Le premier choix de traitement comprend un traitement conservateur avec immobilisation, mais des blessures récurrentes peuvent entraîner une hypertrophie osseuse, des changements dégénératifs et une subluxation articulaire, nécessitant une arthrodèse du CMC. D'autres lésions de boxe du membre supérieur sont signalées dans la littérature, notamment la fracture par avulsion de l'insertion du court extenseur radial du carpe, les fractures de l'omoplate, le conflit interne des apophyses coronoïde et olécranienne, les déchirures du tendon du grand dorsal et l'avulsion du fléchisseur radial du carpe.

Limites

Malheureusement, cette étude présente de multiples limites. Tout d'abord, il s'agit d'une étude rétrospective et les données recueillies ont été déclarées par les participants. Aucun diagnostic médical n'a été effectué pour les conditions étudiées. Les groupes n'ont été aidés que par des photos et des descriptions. En outre, aucune différence entre les blessures subies pendant la compétition ou l'entraînement n'a pu être étudiée. Enfin, la taille de l'échantillon n'était pas suffisante pour étudier le statut fonctionnel des boxeurs vétérans (>35 ans) ou des boxeuses, ce qui serait vraiment intéressant.

Conclusion

Dans l'ensemble, de nombreuses études s'accordent à dire que les blessures du membre supérieur constituent une part importante des traumatismes de la boxe, le danger étant beaucoup plus grand pendant la compétition, mais sans conséquences graves à long terme pour les boxeurs amateurs comme les auteurs l’ont souligné ici. Dans cette étude, les fractures des doigts et le claquement du poignet, qui pourraient indiquer une instabilité carpométacarpienne, étaient liés à un état fonctionnel moins bon. C'est pourquoi des recherches supplémentaires doivent être menées afin d'identifier les facteurs de prévention des blessures telles que l'instabilité carpométacarpienne, boxer’s knuckles, les fractures des doigts et le pouce du skieur, car elles ont une incidence élevée ou un mauvais pronostic. Pour l'instant, il convient d'utiliser les méthodes de protection traditionnelles décrites par les entraîneurs, telles que les bandages longs, même couplés à de la mousse, le bandage autour du poignet, une absence d'au moins deux semaines après une entorse grave du poignet et une technique de frappe optimale. L'effet de l'entraînement de force et de conditionnement sur la prévention des blessures au poignet devrait également être étudié, étant donné que des bénéfices sur la réduction des blessures ont été observés dans divers sports et que la mise en œuvre sur les populations de boxe est faible, en particulier chez les boxeurs seniors.

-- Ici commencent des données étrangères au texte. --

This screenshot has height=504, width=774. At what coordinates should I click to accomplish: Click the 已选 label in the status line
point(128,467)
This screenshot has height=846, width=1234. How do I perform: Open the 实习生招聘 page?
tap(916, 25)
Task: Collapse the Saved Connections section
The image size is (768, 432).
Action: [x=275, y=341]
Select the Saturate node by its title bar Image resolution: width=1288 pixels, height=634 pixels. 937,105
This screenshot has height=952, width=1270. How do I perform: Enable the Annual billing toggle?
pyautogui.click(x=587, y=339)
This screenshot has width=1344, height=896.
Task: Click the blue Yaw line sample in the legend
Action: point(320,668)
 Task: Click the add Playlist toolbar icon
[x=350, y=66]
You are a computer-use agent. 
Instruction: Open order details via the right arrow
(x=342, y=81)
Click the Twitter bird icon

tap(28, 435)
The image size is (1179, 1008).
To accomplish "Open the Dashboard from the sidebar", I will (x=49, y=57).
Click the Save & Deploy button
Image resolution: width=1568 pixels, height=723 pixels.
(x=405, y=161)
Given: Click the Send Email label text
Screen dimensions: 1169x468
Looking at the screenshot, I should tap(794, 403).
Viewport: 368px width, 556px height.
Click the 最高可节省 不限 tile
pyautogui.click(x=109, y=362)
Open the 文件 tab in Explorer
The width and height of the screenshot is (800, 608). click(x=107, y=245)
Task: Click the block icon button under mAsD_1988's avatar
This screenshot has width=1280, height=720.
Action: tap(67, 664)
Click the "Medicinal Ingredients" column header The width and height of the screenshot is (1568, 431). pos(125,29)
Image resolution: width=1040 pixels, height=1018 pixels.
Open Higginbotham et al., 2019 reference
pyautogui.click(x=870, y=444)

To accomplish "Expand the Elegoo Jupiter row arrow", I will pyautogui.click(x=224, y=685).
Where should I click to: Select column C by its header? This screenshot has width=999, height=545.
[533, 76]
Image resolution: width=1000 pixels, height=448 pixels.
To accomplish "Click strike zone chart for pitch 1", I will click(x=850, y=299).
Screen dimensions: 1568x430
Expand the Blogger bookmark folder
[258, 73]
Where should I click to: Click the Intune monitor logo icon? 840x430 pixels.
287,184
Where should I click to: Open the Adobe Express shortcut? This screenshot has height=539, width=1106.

D'autres études devraient être menées sur le statut fonctionnel des boxeurs vétérans, des boxeuses, ainsi que sur l'association entre la taille des gants et les blessures. Enfin, l'utilisation du dynamomètre à main s'est avérée fiable et valide pour les blessures à la main des boxeurs et pourrait aider à orienter les blessures sous-déclarées dans cette population.

Référence article

Giannatos V, Panagopoulos A, Antzoulas P, I Giakoumakis S, Lakoumentas J, Kouzelis A. Functional performance of the upper limb and the most common boxing-related injuries in male boxers: a retrospective, observational, comparative study with non-boxing population. BMC Sports Sci Med Rehabil. 2022 Sep 1;14(1):162. doi: 10.1186/s13102-022-00558-3. PMID: 36050792; PMCID: PMC9434859.